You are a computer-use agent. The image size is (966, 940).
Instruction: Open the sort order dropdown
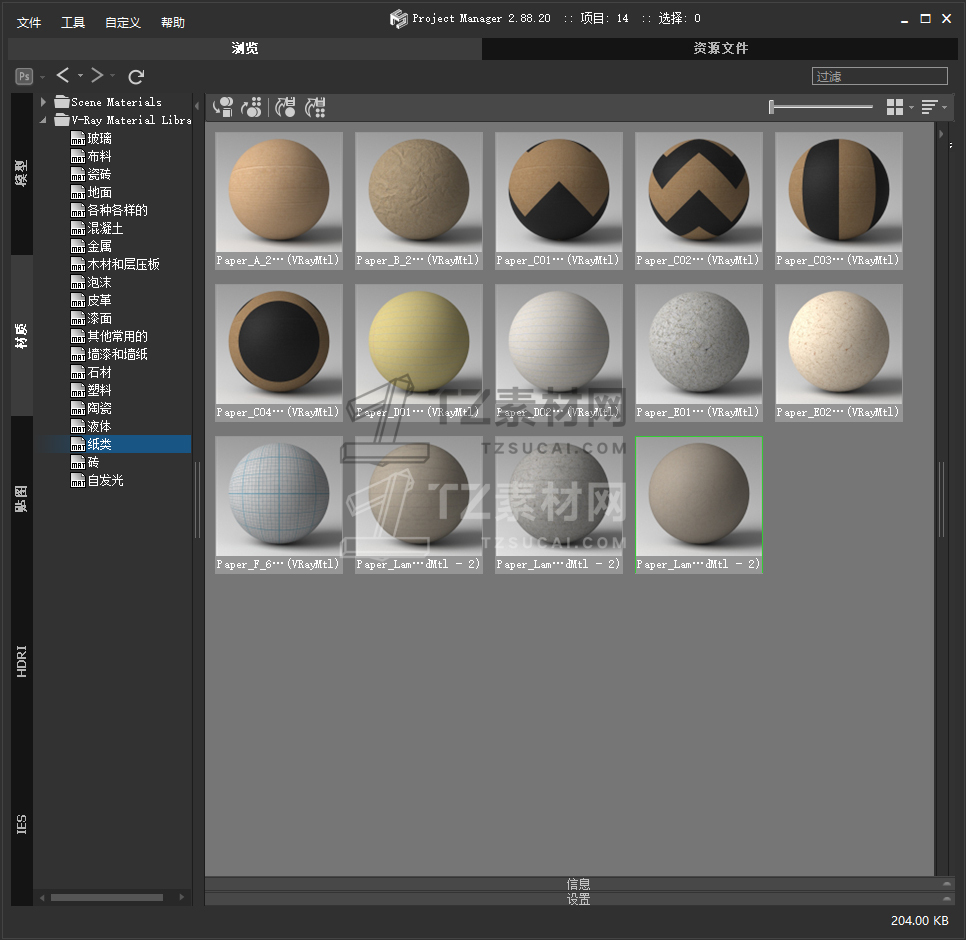[x=930, y=107]

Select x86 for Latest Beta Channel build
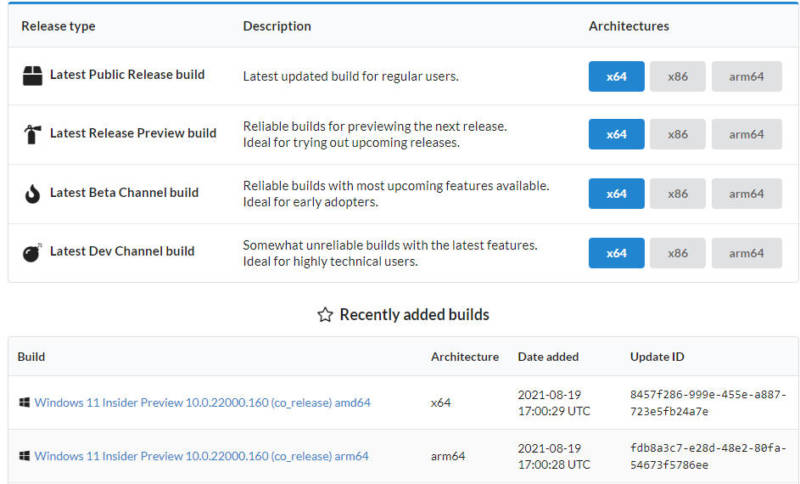678,194
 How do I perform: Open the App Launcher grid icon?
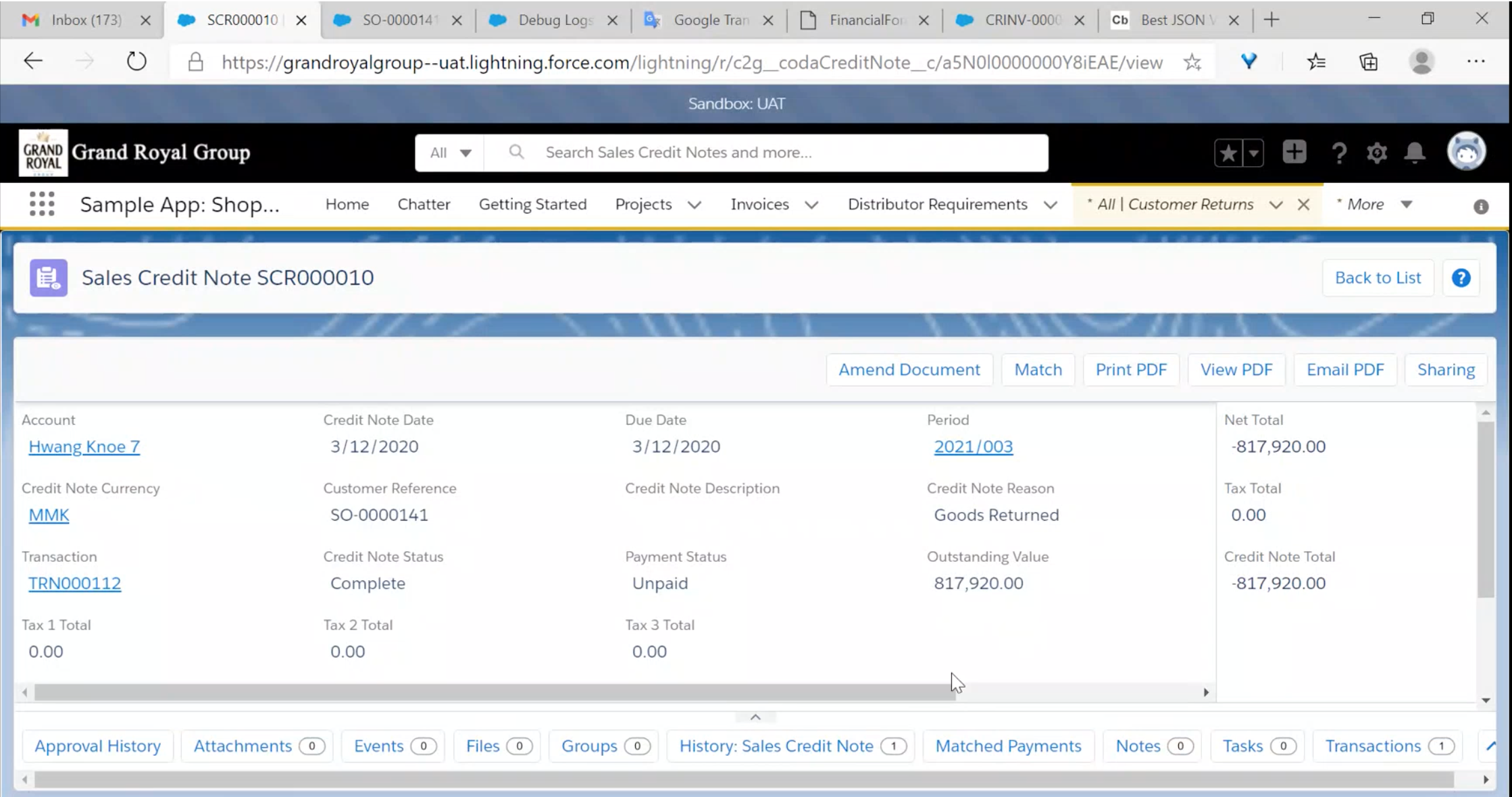[x=42, y=204]
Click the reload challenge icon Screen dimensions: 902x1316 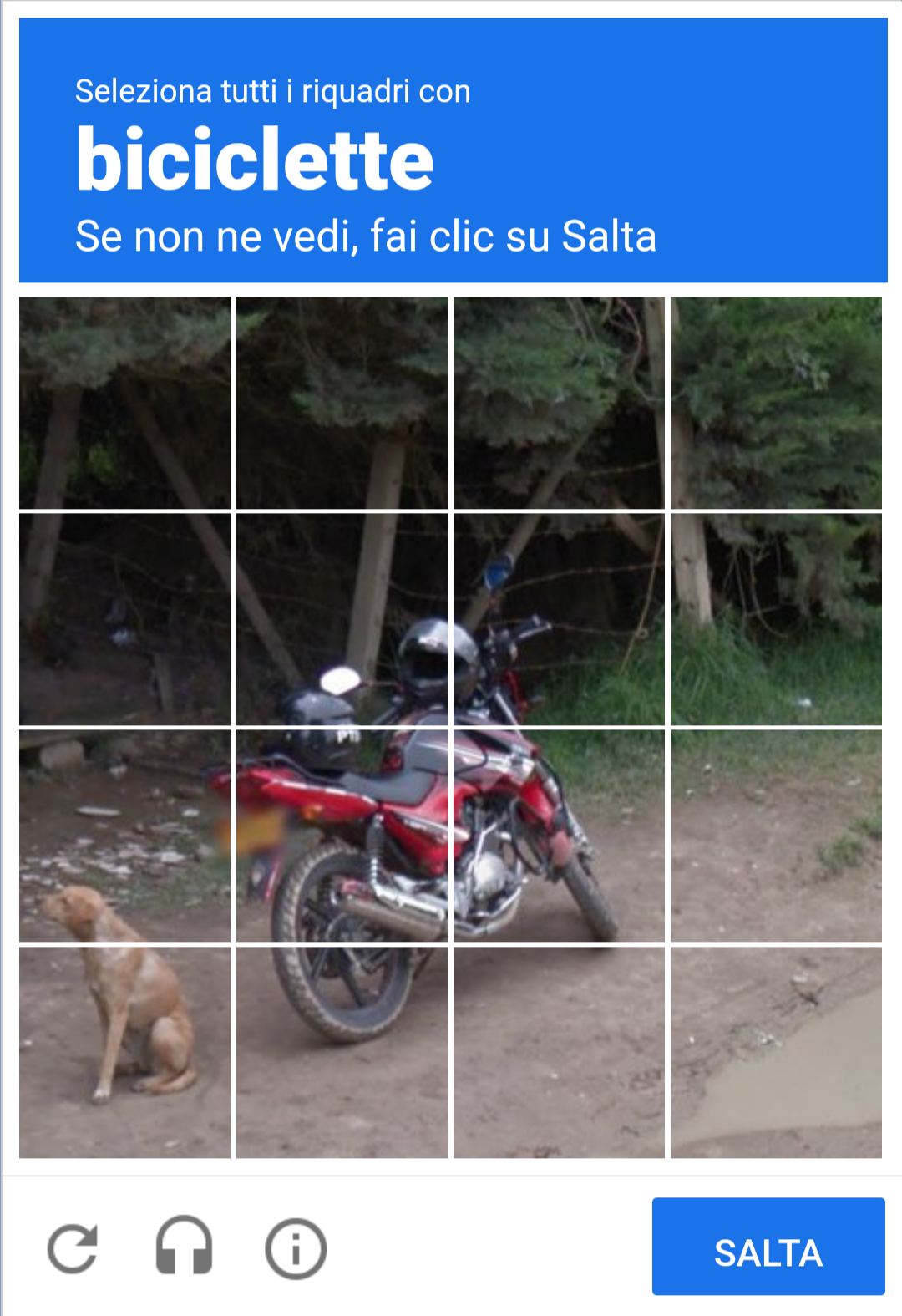pyautogui.click(x=73, y=1248)
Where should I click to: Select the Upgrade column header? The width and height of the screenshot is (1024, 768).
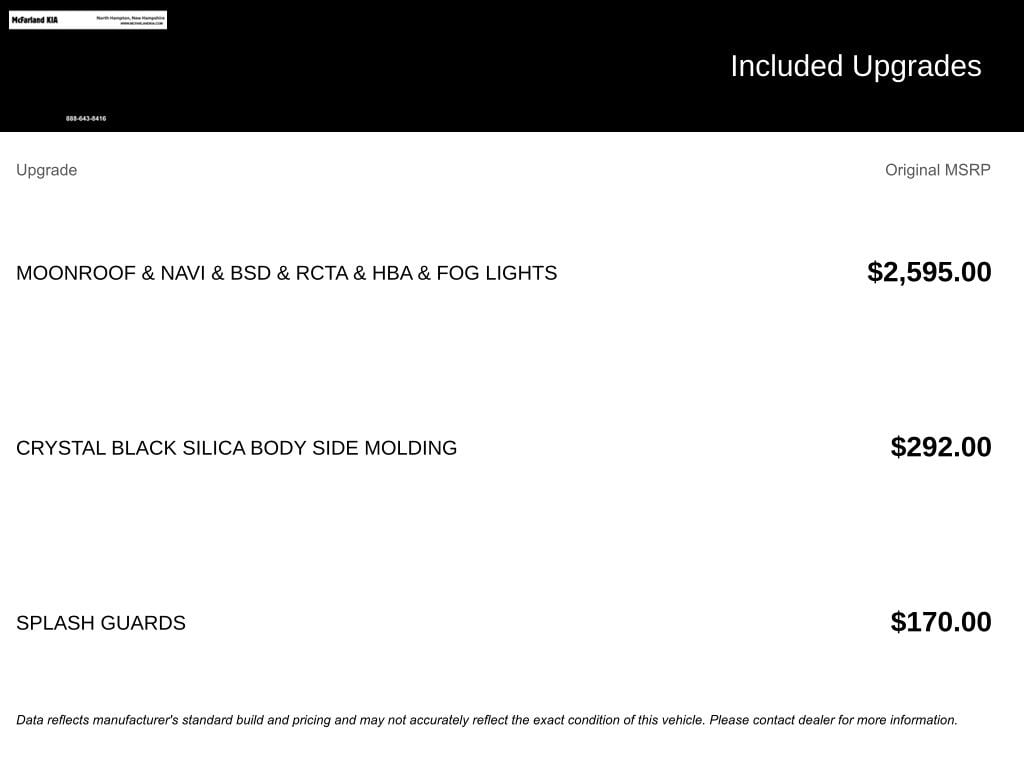pos(46,170)
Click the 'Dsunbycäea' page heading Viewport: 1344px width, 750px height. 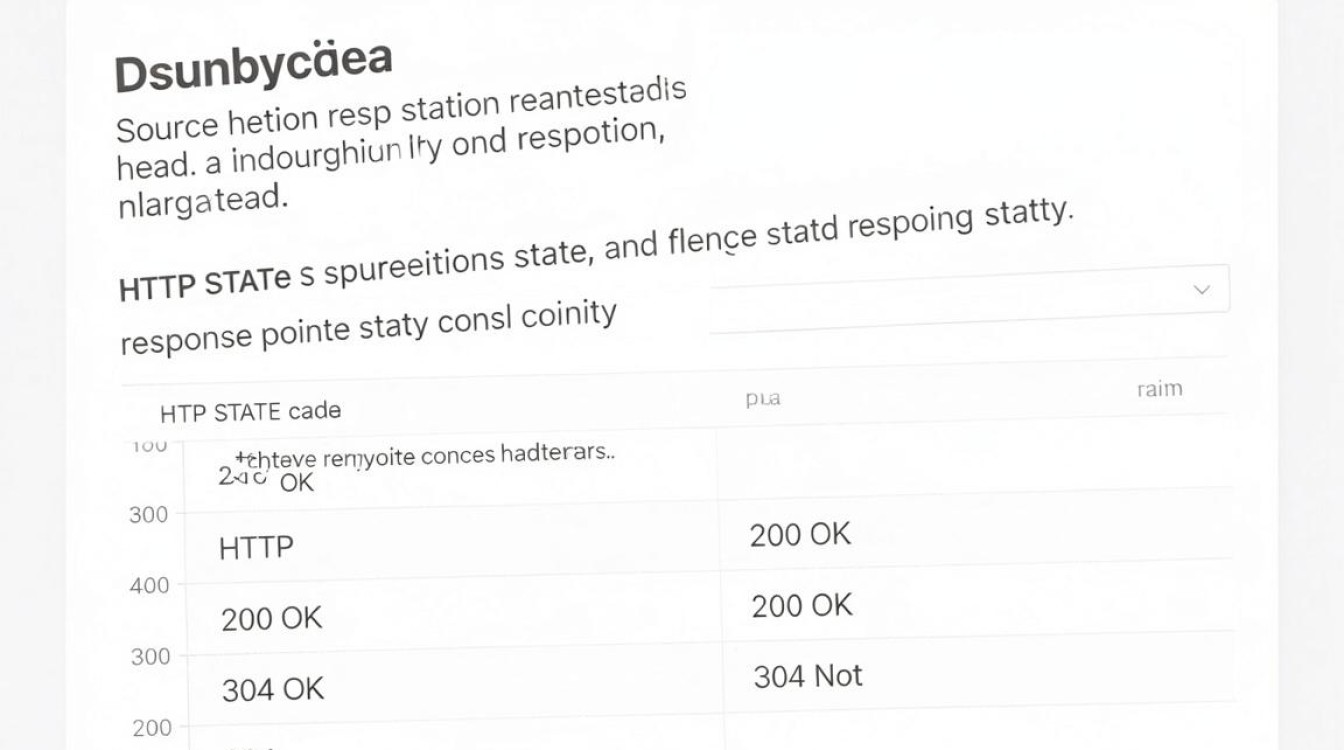pyautogui.click(x=252, y=67)
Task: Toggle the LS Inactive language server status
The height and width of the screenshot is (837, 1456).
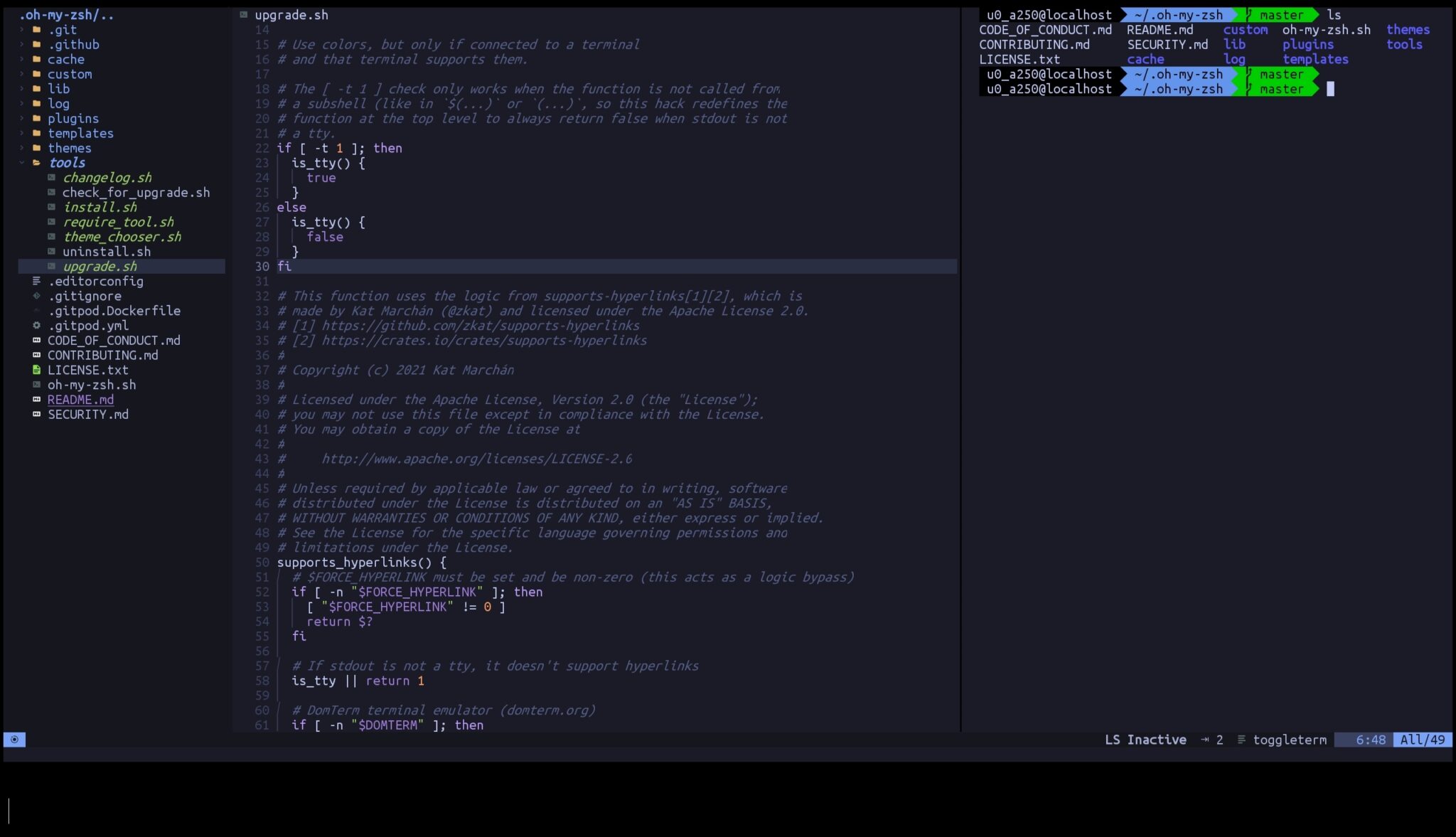Action: coord(1146,740)
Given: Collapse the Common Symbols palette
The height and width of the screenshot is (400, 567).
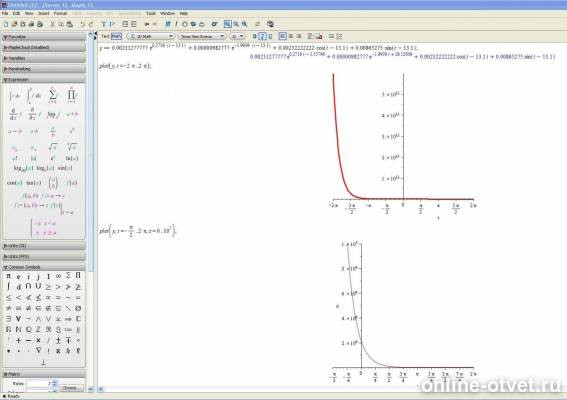Looking at the screenshot, I should (x=44, y=267).
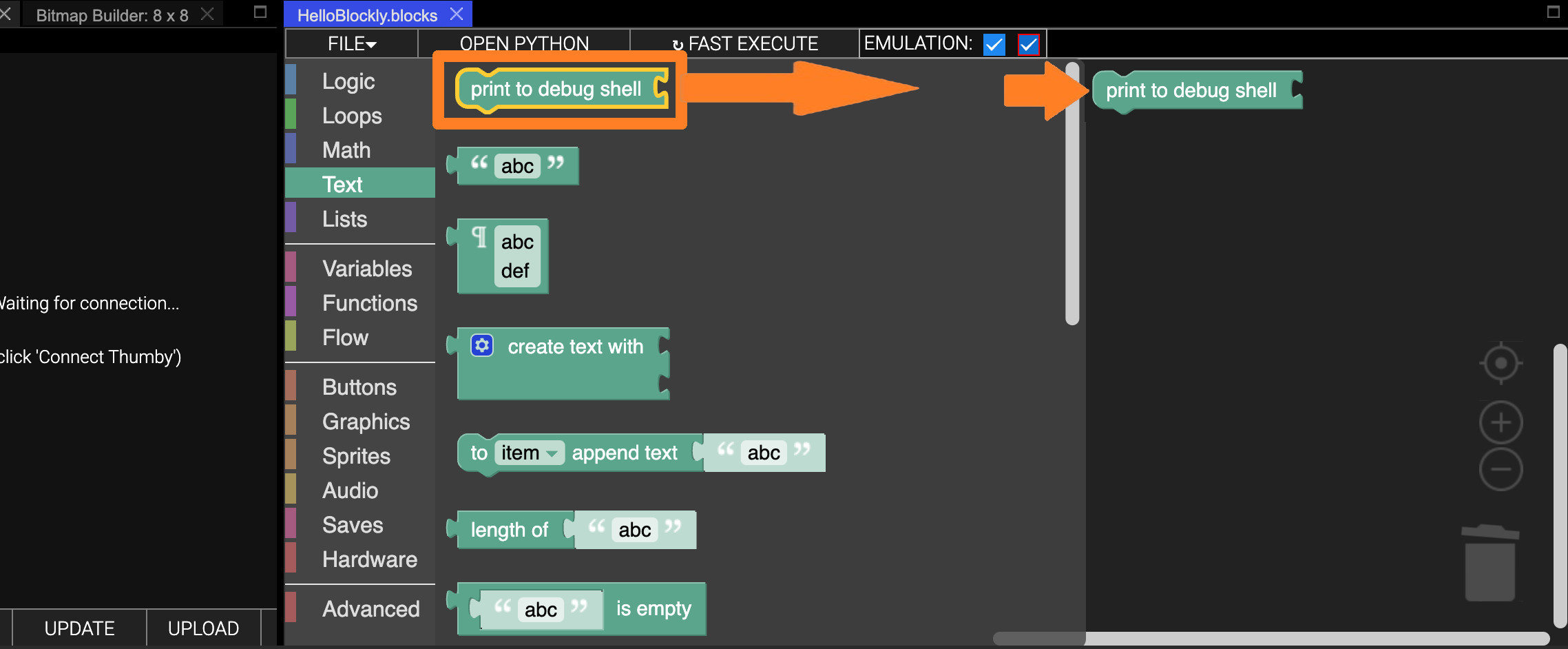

### TASK OBJECTIVE
Which lines in the rows above contain the string "Open", matching case exactly? Find each one and copy it out in full.

### RESPONSE BELOW
Instruction: Open the sort order dropdown
 How do I perform: Open the App Launcher grid icon?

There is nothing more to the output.